• Цель 1: Преобразуйте в таблицу Markdown часть записей: всё от строки, содержащей «The height and», до конца записей включительно. Используйте столбцы «№» (порядковый номер строки) и «Строка» (ее текст), пустые строки пропустите, а изображения в ответ не включайте.

• Фрагмент документа:

Ее имя, отчество и фамилию прочел я полностью написанные карандашом на бумажке, приколотой на стенке. Так удивительно это было. Ничего кроме ее имени на ней и не было. Опять и опять подходил я к стене и читал эти три слова. Ужели же это не чудо. Потом я догадался, что это имя ее однофамилицы, — и даже впоследствии и достоверно узнал, что есть в Данкове девушка с ее именем. Но разве это-то и не есть чудо, что именно в этот день они были написаны на бумажке и приколоты к стене и что я, подойдя к стене, и поднял взор свой на нее — а мог бы и не поднять. Теперь я знал: ее невидимая вечно бодрствующая надо мной рука с любовью ко мне управляла ничтожными движениями других людей, безразличными для них, чтобы меня укрепить и порадовать в этом. Она же — подняла мои веки и мои глаза на бумажку..... И никто этого не видел, никто не догадывался об этом. Так все полно тайны кругом, все полно присутствия невидимых светлых, оберегающих каждый шаг наш.

С трудом отпросился я у нового исправника и у помощника его на квартиру покойного Александра Сергеича, а там сидел как зачарованный присутствием невидимых вечных сил Божьих..... Сестра Маша была со мной и он был тут же, очищенный смертью. Брат Матвей встретил меня со слезами — рассказывал о нем как убитый. Они съездили весной к Серафиму Саровскому. Его барин был очень доволен, что он это исполнил. Он давно к этому стремился, и брат Матвей был рад за своего барина, что это так хорошо случилось перед самой его смертью. Там они и поговели и попостились. Только не понравилось ему — там — что обирают народ, все деньги, деньги плати[290]. Ведь это так только народ обманывают? Спрашивал брат Матвей. Потом вернувшись оттуда, его барин к службе уж не хотел возвращаться. Отпуск взял себе до осени — а осенью хотел и вовсе выйти в отставку — поселиться в своем маленьком именьице. Собирался к моему деду. Но тут непогода, немножко ему нездоровилось, все откладывал — только и виду не показывал, что был очень болен. Но вечером перед роковой ночью брат Матвей не знал, чем его угостить, ничего не ел — да еще сказал: Эх — Матвей, если бы ты знал, как мне неможется сегодня, и не глядел бы ни на что. Раньше ушел спать.

• Цель 2: Почему во фрагменте бумажка с именем остается чудом даже после догадки, что это имя однофамилицы? Ответьте в одном–трех предложениях.

• Входные данные:
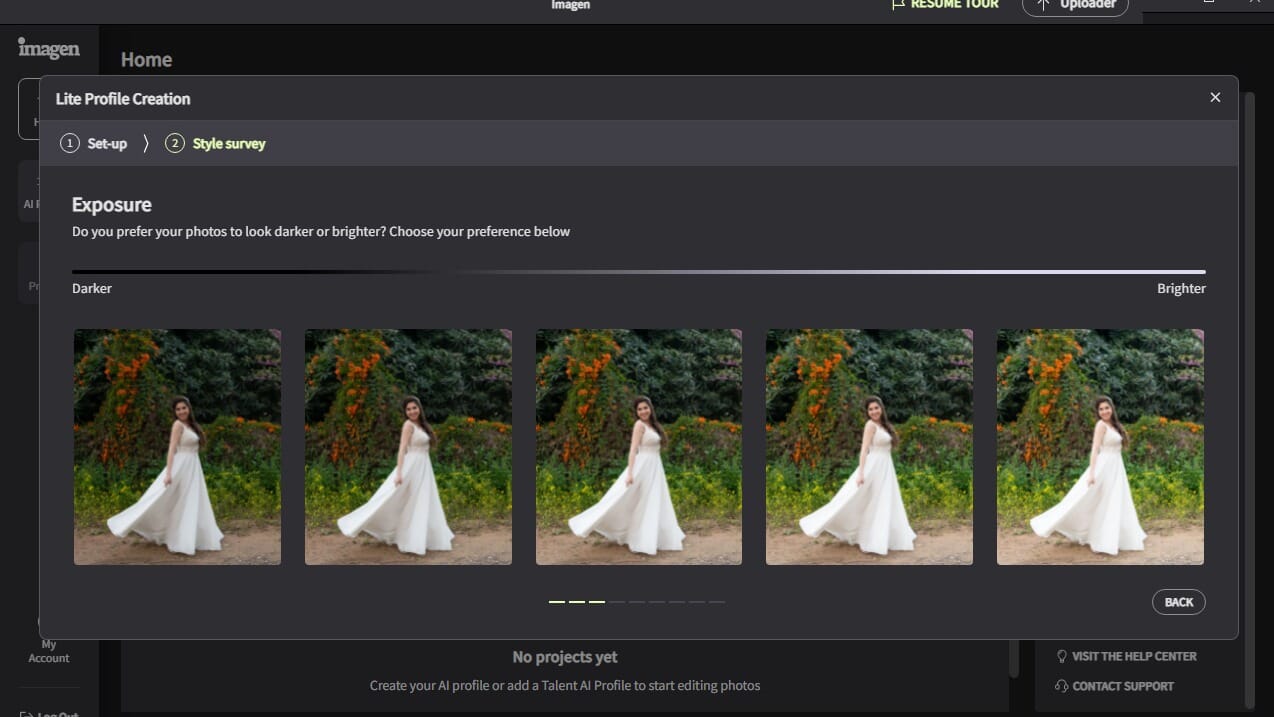Open the Style survey step

tap(216, 143)
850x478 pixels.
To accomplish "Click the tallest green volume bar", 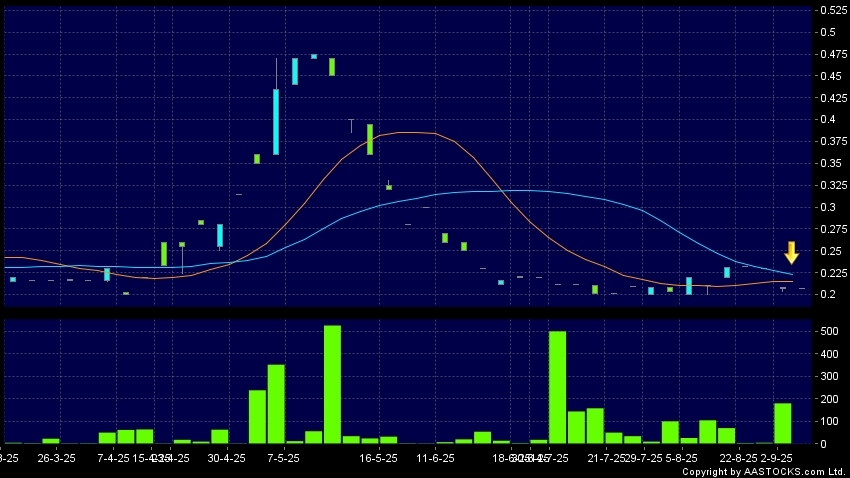I will (332, 384).
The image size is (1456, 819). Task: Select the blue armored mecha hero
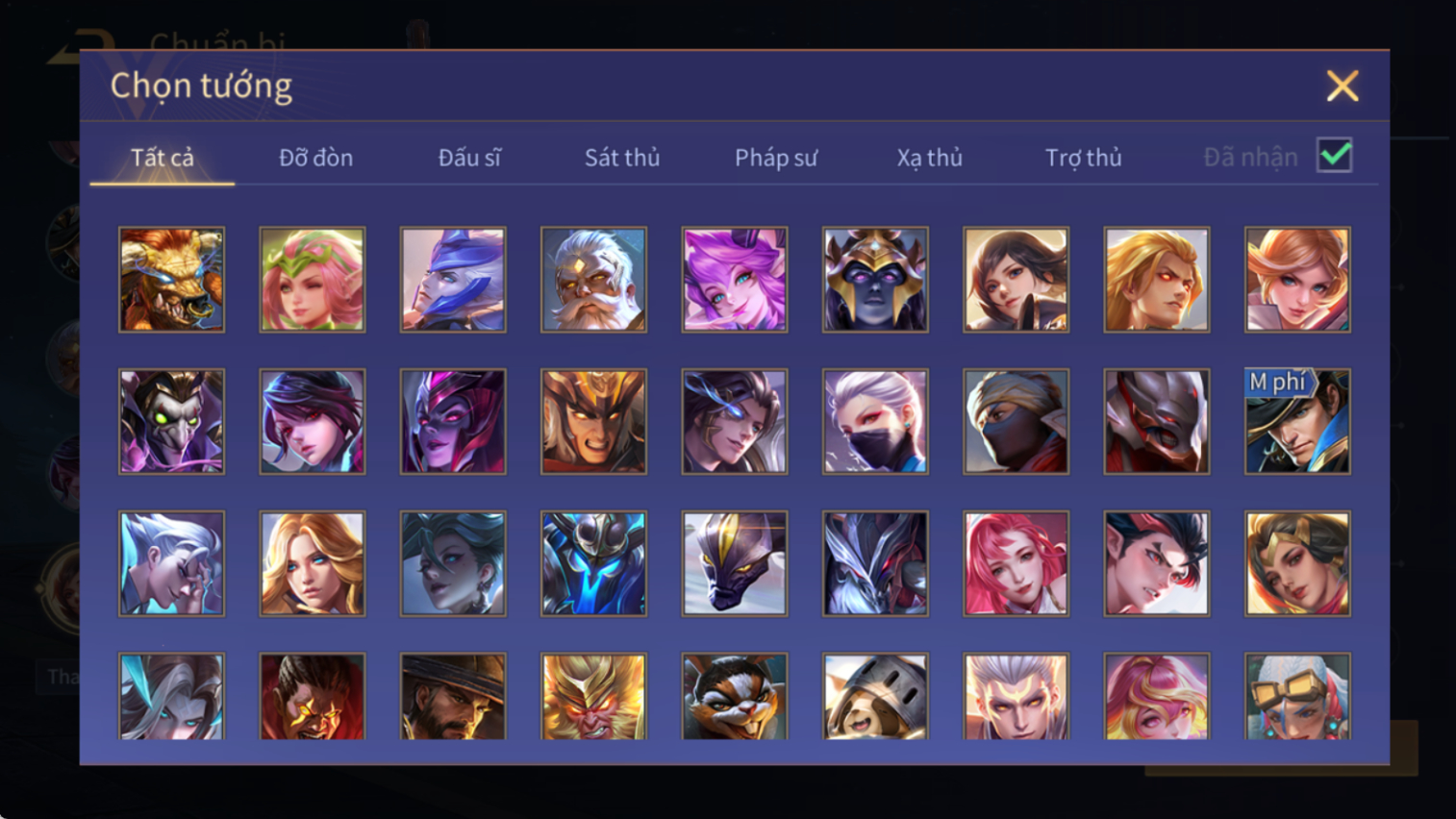point(593,563)
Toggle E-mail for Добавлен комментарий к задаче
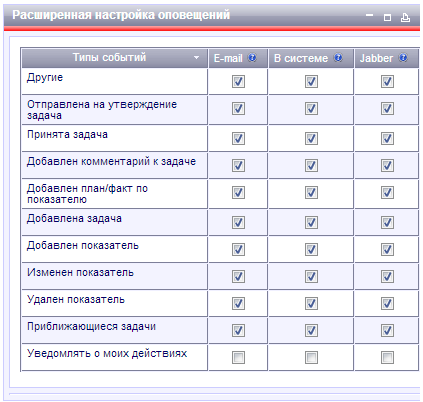This screenshot has width=423, height=402. tap(238, 165)
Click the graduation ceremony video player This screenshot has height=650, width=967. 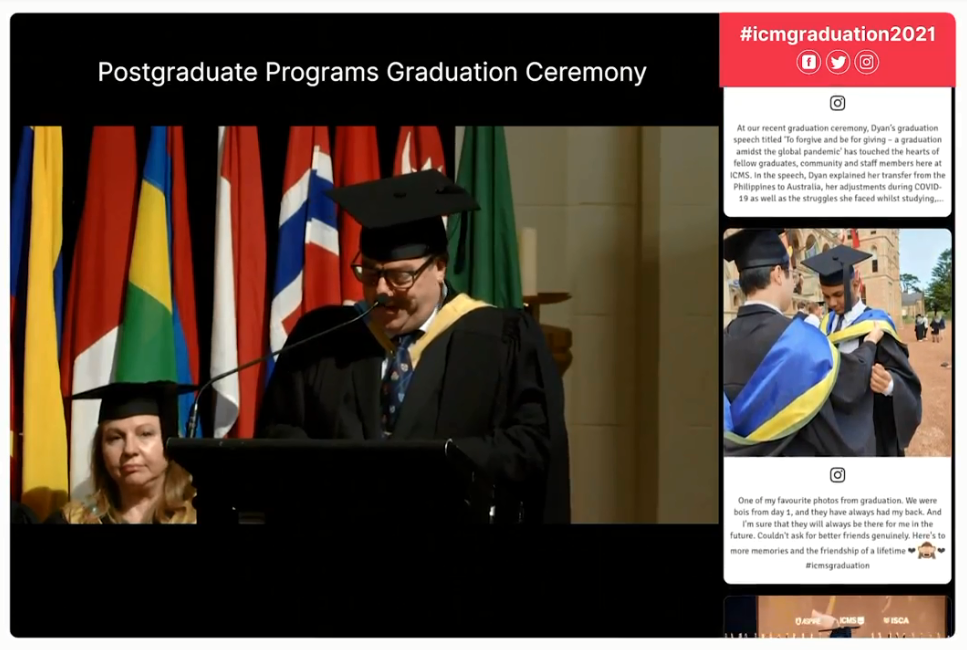364,325
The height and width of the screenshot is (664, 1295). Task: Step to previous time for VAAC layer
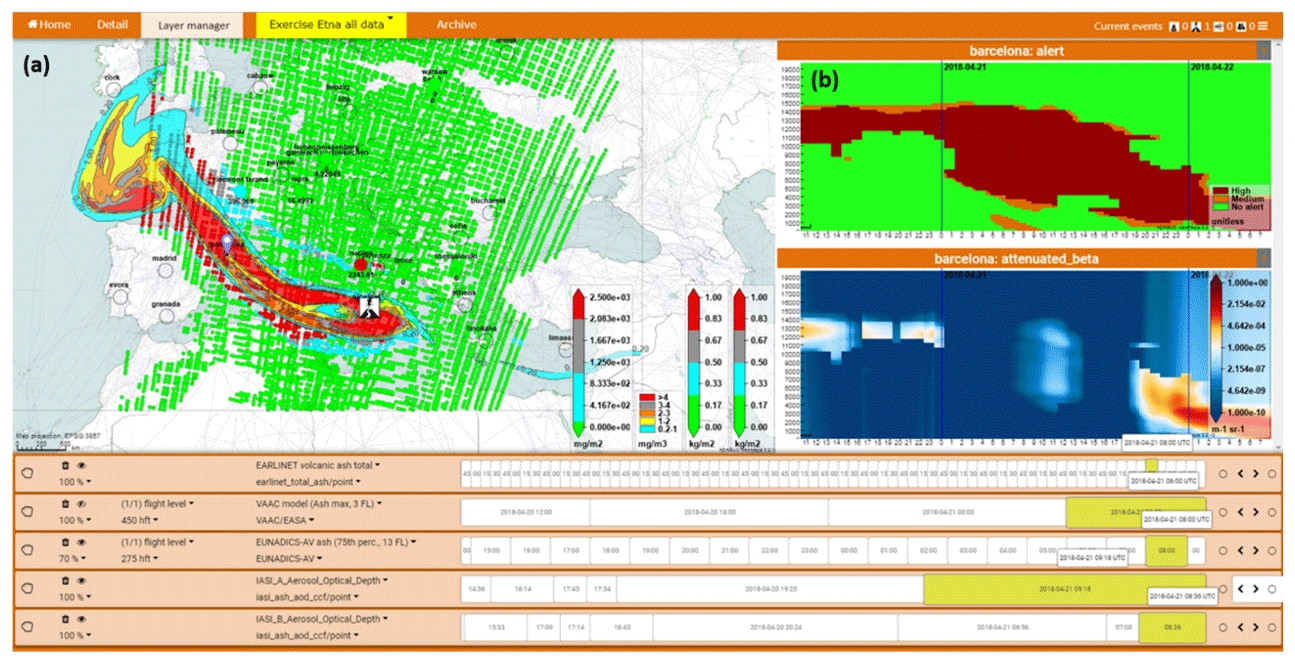[x=1240, y=512]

• Полный ответ 1:
| № | Строка |
|---|---|
| 1 | The height and width of the screenshot is (664, 1295). Task: Step to previous time for VAAC layer |
| 2 | [x=1240, y=512] |

• Полный ответ 2: Чудом оказалось то, что имя было написано на бумажке и приколото к стене именно в этот день. Рассказчик подошел к стене и поднял на нее взор, хотя мог бы и не поднять. В этом он увидел невидимую руку, которая с любовью направляла движения других людей, чтобы его укрепить и порадовать.